[Assignment]: Retype each record below word for word. Leave the pictures out.

(Saved entries)
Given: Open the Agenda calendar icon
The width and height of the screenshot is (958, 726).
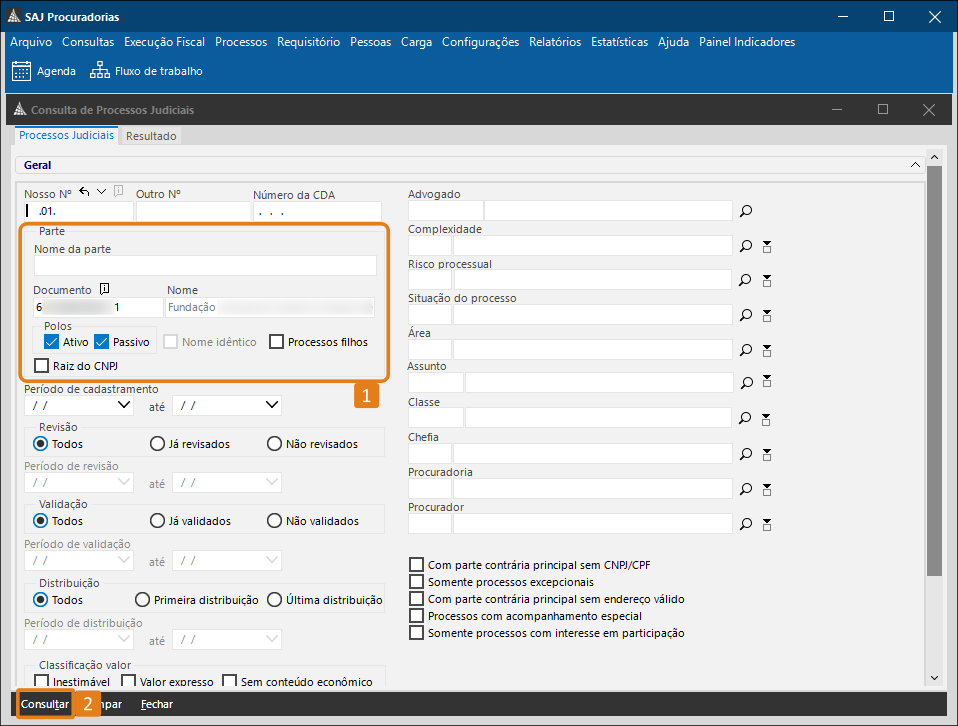Looking at the screenshot, I should [x=21, y=71].
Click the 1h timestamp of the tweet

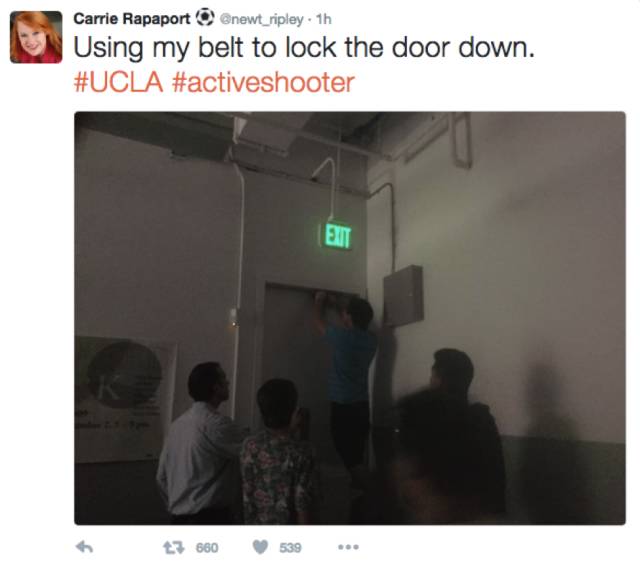324,19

[Exercise solution]:
Given: Open the Agenda calendar icon
The width and height of the screenshot is (958, 726).
Looking at the screenshot, I should [x=21, y=71].
Click the 1h timestamp of the tweet

324,19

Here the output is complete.